** TO DO **
Below are several records. Retype exactly those lines running from the one with "Instagram (122, 832)" through the one with "珍作 (21, 1599)", end lines included, and no others.

** DATA PROVIDED **
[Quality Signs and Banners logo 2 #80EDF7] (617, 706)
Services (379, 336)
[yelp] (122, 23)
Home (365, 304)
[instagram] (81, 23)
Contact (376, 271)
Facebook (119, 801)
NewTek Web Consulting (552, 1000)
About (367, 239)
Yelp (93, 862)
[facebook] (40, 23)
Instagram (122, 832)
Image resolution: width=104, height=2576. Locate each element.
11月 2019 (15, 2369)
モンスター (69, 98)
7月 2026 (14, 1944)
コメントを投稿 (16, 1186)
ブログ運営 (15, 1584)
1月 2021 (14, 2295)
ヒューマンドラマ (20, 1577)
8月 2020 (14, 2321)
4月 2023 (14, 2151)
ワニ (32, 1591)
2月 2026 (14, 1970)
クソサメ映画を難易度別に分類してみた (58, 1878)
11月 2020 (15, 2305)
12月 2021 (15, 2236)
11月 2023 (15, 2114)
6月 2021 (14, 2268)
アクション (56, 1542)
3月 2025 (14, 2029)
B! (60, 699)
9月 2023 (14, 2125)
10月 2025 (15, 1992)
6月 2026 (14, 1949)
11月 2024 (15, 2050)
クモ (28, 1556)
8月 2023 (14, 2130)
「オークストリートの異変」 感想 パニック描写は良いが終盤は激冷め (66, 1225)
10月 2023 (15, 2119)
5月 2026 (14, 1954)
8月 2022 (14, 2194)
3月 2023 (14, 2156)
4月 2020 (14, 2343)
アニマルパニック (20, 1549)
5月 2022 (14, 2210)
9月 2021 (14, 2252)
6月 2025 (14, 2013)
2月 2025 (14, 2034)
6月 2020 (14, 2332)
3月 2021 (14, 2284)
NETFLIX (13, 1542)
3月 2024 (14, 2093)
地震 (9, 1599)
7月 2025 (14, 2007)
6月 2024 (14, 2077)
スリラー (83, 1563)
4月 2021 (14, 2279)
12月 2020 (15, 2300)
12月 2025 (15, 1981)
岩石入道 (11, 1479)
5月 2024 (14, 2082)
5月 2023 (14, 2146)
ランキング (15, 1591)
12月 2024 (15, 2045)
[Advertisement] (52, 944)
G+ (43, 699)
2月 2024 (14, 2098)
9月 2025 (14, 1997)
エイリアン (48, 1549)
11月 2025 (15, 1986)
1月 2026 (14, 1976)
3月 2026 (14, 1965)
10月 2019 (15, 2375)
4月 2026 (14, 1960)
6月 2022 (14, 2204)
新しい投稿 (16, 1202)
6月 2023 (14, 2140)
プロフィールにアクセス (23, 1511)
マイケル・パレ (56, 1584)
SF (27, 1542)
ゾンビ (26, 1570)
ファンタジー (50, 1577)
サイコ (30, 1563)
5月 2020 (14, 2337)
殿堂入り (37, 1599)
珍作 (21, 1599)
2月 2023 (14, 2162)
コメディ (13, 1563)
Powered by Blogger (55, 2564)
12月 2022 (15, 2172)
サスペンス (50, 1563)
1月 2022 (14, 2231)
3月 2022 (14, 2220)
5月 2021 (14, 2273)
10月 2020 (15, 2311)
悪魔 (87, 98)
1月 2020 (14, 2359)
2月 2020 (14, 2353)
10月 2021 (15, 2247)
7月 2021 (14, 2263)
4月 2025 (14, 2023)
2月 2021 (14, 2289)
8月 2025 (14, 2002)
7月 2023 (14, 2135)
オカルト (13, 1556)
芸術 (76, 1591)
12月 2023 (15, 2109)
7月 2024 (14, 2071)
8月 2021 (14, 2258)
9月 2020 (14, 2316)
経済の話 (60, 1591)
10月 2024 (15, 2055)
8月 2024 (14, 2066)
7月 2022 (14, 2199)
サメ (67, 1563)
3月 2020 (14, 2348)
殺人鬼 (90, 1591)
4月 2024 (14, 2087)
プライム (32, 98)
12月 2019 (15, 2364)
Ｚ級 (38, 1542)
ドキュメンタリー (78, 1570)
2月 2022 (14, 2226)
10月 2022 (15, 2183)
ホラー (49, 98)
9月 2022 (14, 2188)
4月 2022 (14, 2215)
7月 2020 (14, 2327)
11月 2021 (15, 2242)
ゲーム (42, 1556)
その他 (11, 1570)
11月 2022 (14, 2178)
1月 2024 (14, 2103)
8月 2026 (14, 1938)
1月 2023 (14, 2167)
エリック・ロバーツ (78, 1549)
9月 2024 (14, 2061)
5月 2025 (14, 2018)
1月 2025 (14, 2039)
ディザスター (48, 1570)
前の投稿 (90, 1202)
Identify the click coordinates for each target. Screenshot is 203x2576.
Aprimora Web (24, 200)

--

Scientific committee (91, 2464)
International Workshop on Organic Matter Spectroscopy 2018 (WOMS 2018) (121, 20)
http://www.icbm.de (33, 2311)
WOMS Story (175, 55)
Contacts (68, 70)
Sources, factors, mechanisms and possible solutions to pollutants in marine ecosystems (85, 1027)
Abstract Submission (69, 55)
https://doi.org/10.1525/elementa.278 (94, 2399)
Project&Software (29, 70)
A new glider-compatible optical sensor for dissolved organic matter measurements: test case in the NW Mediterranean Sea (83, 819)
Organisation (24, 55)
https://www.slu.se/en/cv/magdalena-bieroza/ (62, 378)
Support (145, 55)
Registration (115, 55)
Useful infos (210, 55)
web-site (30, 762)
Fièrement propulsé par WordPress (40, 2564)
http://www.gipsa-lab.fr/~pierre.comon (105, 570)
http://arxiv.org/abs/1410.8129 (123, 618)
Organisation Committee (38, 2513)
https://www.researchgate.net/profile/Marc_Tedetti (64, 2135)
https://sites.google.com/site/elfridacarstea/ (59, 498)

==

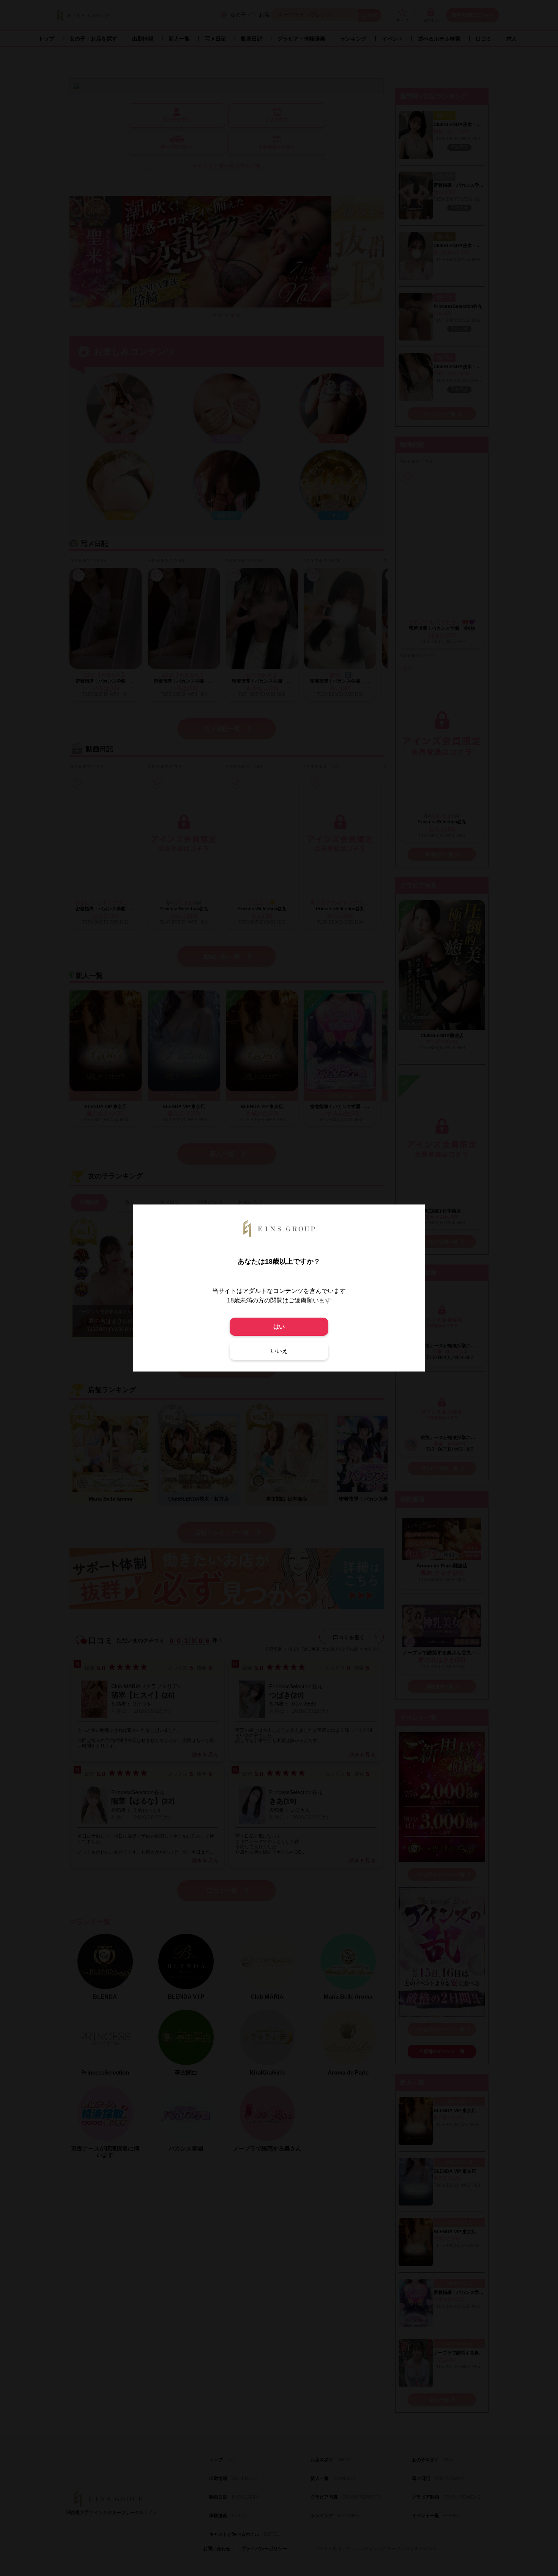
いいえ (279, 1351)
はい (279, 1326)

** RESPONSE AREA **
Instagram (122, 832)
Image resolution: width=104, height=2576. Locate each element.
11月 2019 (15, 2369)
モンスター (69, 98)
7月 2026 (14, 1944)
コメントを投稿 (16, 1186)
ブログ運営 (15, 1584)
1月 2021 (14, 2295)
ヒューマンドラマ (20, 1577)
8月 2020 (14, 2321)
4月 2023 (14, 2151)
ワニ (32, 1591)
2月 2026 (14, 1970)
クソサメ映画を難易度別に分類してみた (58, 1878)
11月 2020 (15, 2305)
12月 2021 (15, 2236)
11月 2023 (15, 2114)
6月 2021 (14, 2268)
アクション (56, 1542)
3月 2025 (14, 2029)
B! (60, 699)
9月 2023 (14, 2125)
10月 2025 (15, 1992)
6月 2026 (14, 1949)
11月 2024 (15, 2050)
クモ (28, 1556)
8月 2023 (14, 2130)
「オークストリートの異変」 感想 パニック描写は良いが終盤は激冷め (66, 1225)
10月 2023 (15, 2119)
5月 2026 (14, 1954)
8月 2022 (14, 2194)
3月 2023 (14, 2156)
4月 2020 (14, 2343)
アニマルパニック (20, 1549)
5月 2022 (14, 2210)
9月 2021 (14, 2252)
6月 2025 (14, 2013)
2月 2025 (14, 2034)
6月 2020 (14, 2332)
3月 2021 (14, 2284)
NETFLIX (13, 1542)
3月 2024 (14, 2093)
地震 (9, 1599)
7月 2025 (14, 2007)
6月 2024 (14, 2077)
スリラー (83, 1563)
4月 2021 (14, 2279)
12月 2020 (15, 2300)
12月 2025 (15, 1981)
岩石入道 (11, 1479)
5月 2024 (14, 2082)
5月 2023 (14, 2146)
ランキング (15, 1591)
12月 2024 (15, 2045)
[Advertisement] (52, 944)
G+ (43, 699)
2月 2024 (14, 2098)
9月 2025 (14, 1997)
エイリアン (48, 1549)
11月 2025 (15, 1986)
1月 2026 (14, 1976)
3月 2026 (14, 1965)
10月 2019 (15, 2375)
4月 2026 (14, 1960)
6月 2022 (14, 2204)
新しい投稿 (16, 1202)
6月 2023 (14, 2140)
プロフィールにアクセス (23, 1511)
マイケル・パレ (56, 1584)
SF (27, 1542)
ゾンビ (26, 1570)
ファンタジー (50, 1577)
サイコ (30, 1563)
5月 2020 (14, 2337)
殿堂入り (37, 1599)
珍作 (21, 1599)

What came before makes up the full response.